### Task brief
Please recast every line of the items below as a Markdown table with two columns, Row and Line. Number the rows, skip blank lines, and leave the pictures out.

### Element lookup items
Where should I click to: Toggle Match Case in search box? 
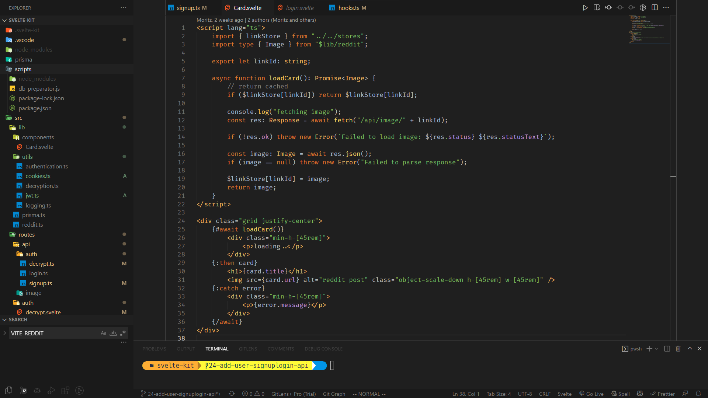click(x=104, y=333)
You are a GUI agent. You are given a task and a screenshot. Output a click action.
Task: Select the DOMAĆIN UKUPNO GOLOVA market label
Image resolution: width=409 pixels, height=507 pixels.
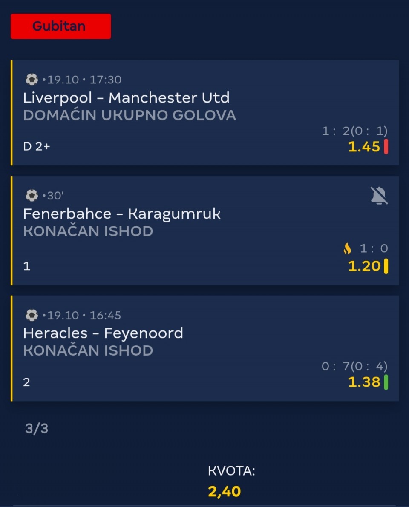point(130,115)
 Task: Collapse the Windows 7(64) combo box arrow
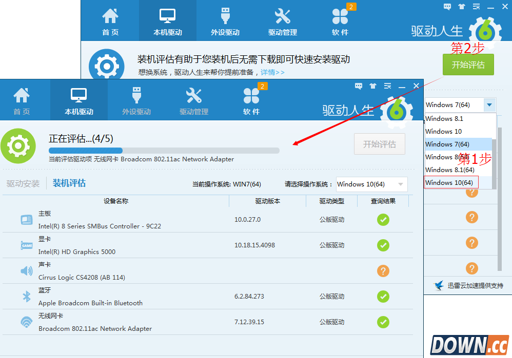pyautogui.click(x=489, y=105)
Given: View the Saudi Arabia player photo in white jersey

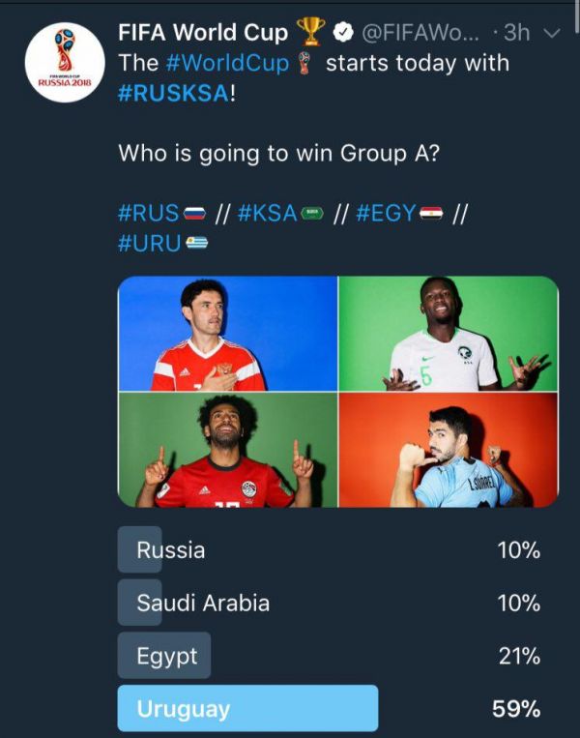Looking at the screenshot, I should 448,334.
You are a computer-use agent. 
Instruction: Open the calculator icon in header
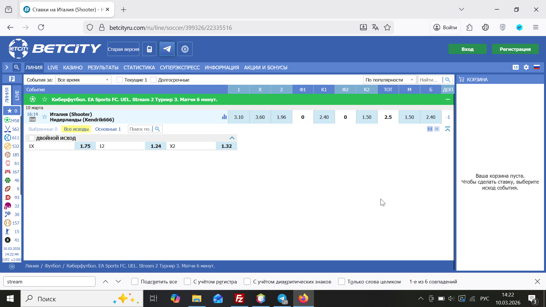click(149, 49)
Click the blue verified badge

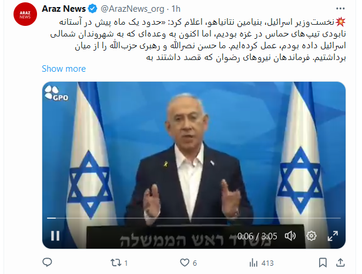tap(93, 9)
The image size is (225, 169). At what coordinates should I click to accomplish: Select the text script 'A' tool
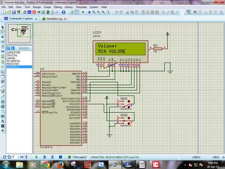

### Task result
| Row | Line |
|---|---|
| 1 | Where should I click to: Toggle Match Case in search box?  |
| 2 | click(x=104, y=333) |
| 3 | You are a GUI agent. You are given a task and a screenshot. Output a click action. |
| 4 | Task: Select the DOMAĆIN UKUPNO GOLOVA market label |
| 5 | Image resolution: width=409 pixels, height=507 pixels. |
| 6 | point(130,115) |
| 7 |  Task: Collapse the Windows 7(64) combo box arrow |
| 8 | pyautogui.click(x=489, y=105) |
| 9 | Given: View the Saudi Arabia player photo in white jersey |
| 10 | Looking at the screenshot, I should 448,334. |
| 11 | You are a computer-use agent.  |
| 12 | Instruction: Open the calculator icon in header |
| 13 | click(149, 49) |
| 14 | Click the blue verified badge |
| 15 | tap(93, 9) |
| 16 | The image size is (225, 169). At what coordinates should I click to accomplish: Select the text script 'A' tool |